Le cancer le plus fréquent de tous les cancers est le carcinome basocellulaire, qui est très lié au soleil. Avec le carcinome spinocellulaire, il forme le groupe des cancers non-mélanomes. Ces deux types concernent environ 90% des personnes touchées par un cancer de la peau. Ils touchent surtout des personnes âgées, en particulier sur le visage et ils sont très rarement mortels.
Les mélanomes, par contre, sont beaucoup plus rares et beaucoup plus dangereux, surtout s'ils sont détectés trop tard. En Suisse, le mélanome est le cinquième cancer le plus fréquent. Chaque année, on enregistre 2700 nouveaux cas de mélanome.
Pas d'effet prouvé
Bertrand Kiefer explique dans l'émission CQFD que l'efficacité de la crème solaire peut être qualifiée de "mythe". Il se base sur une méta-analyse publiée début avril et compilant 29 études impliquant plus de 300'000 participants. Elle visait à évaluer l'association entre le risque de cancer de la peau et l'utilisation de la crème solaire et concluait qu'il n'y a pas d'effet prouvé des crèmes solaires en prévention du mélanome.
"Les gens qui s'appliquent davantage de crème solaire n'ont pas eu moins de mélanomes que les autres." Et Bertrand Kiefer de s'interroger sur le peu d'études disponibles sur le sujet alors que des "centaines de millions de gens s'appliquent de la crème en pensant pour beaucoup qu'elles le font pour diminuer le risque de mélanomes".
L'efficacité de la crème solaire pour lutter contre les coups de soleil qui sont provoqués par les UVB n'est pas remise en cause par Bertrand Kiefer. Par contre, le lien entre soleil et mélanome est "probable", mais "très complexe": "75% des mélanomes apparaissent sur la peau qui n'est pas ou peu exposée au soleil. Il n'y a pas de rapport direct entre la quantité de soleil auquel on a été exposé et l'apparition de mélanomes."

● Consigne: Rédigez, s'il vous plaît, la suite du texte sur la crème solaire et le mélanome, à partir de sa dernière phrase.

● Données enregistrées:
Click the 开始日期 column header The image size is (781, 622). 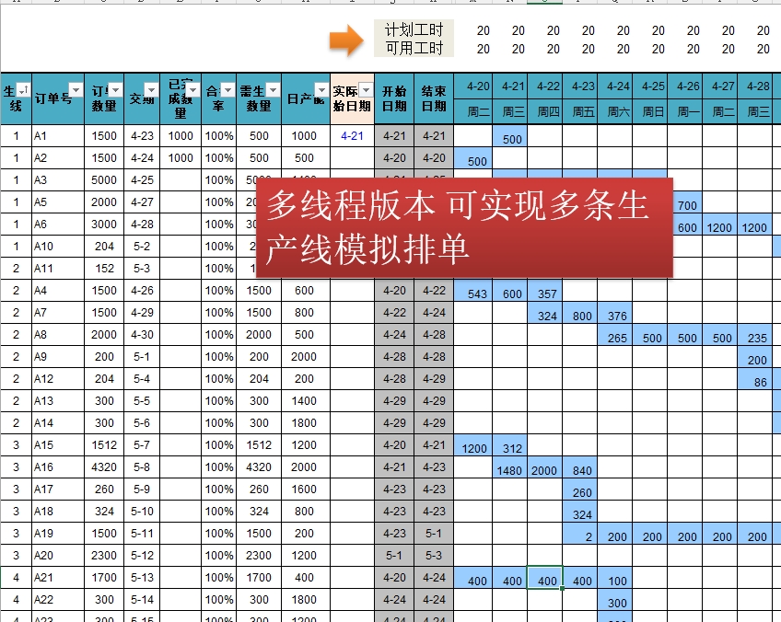pyautogui.click(x=394, y=98)
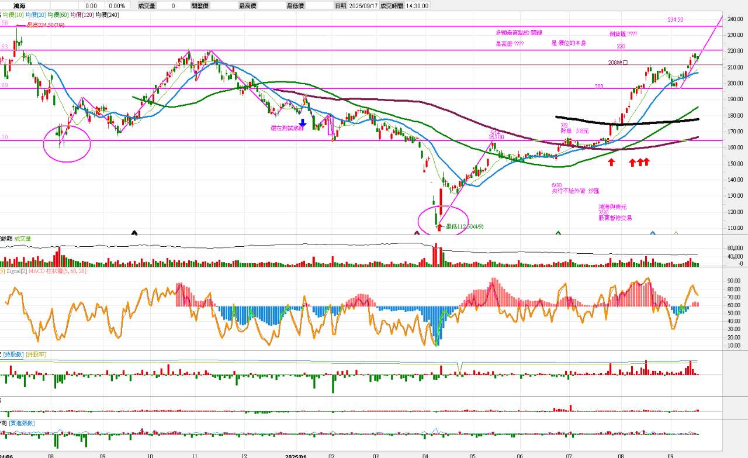The height and width of the screenshot is (458, 748).
Task: Select the magenta ellipse near the 160 level
Action: 68,143
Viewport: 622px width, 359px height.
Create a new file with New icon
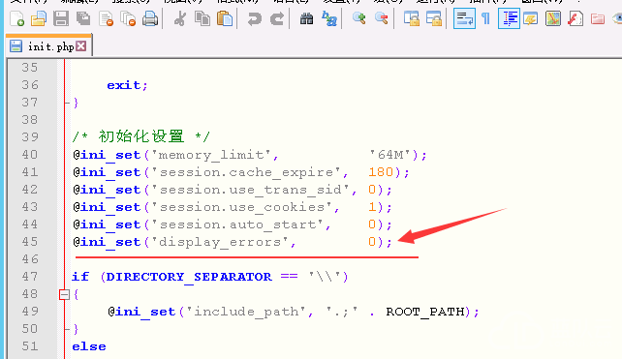pos(16,18)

● Réponse rédigée:
Des compositions aux effets mal connus
Au-delà de la question du mélanome, les crèmes solaires contiennent souvent des produits non testés et potentiellement dangereux pour la santé.
"Les industriels qui produisent des crèmes solaires sont des industriels des cosmétiques et non de la pharma", souligne Bertrand Kiefer. "D'ailleurs, ils se gardent bien de dire qu'ils ont des preuves que ces crèmes sont efficaces contre les mélanomes ou même tout autre type de cancer."
Le problème se situe selon le médecin plutôt dans les substances absorbées par la peau et qui terminent dans le sang. "Une étude suisse montre que le lait de 85% des femmes qui allaitent et se mettent de la crème solaire contient des traces de filtres UV. On ne sait pas quelle influence ça a, mais ce n'est tout de même pas anodin!" Certains de ces filtres pourraient avoir des effets de perturbateurs endocriniens.
"Il y a beaucoup de questions ouvertes, mais peu de preuves", conclut Bertrand Kiefer. "S'exposer au soleil, bien sûr", admet-il, mais sans exagérer et en songeant à porter vêtements adaptés, chapeau et lunettes de soleil. Il conseille aussi de rester à l’ombre entre 11h et 15h et de montrer régulièrement ses taches cutanées suspectes à un médecin.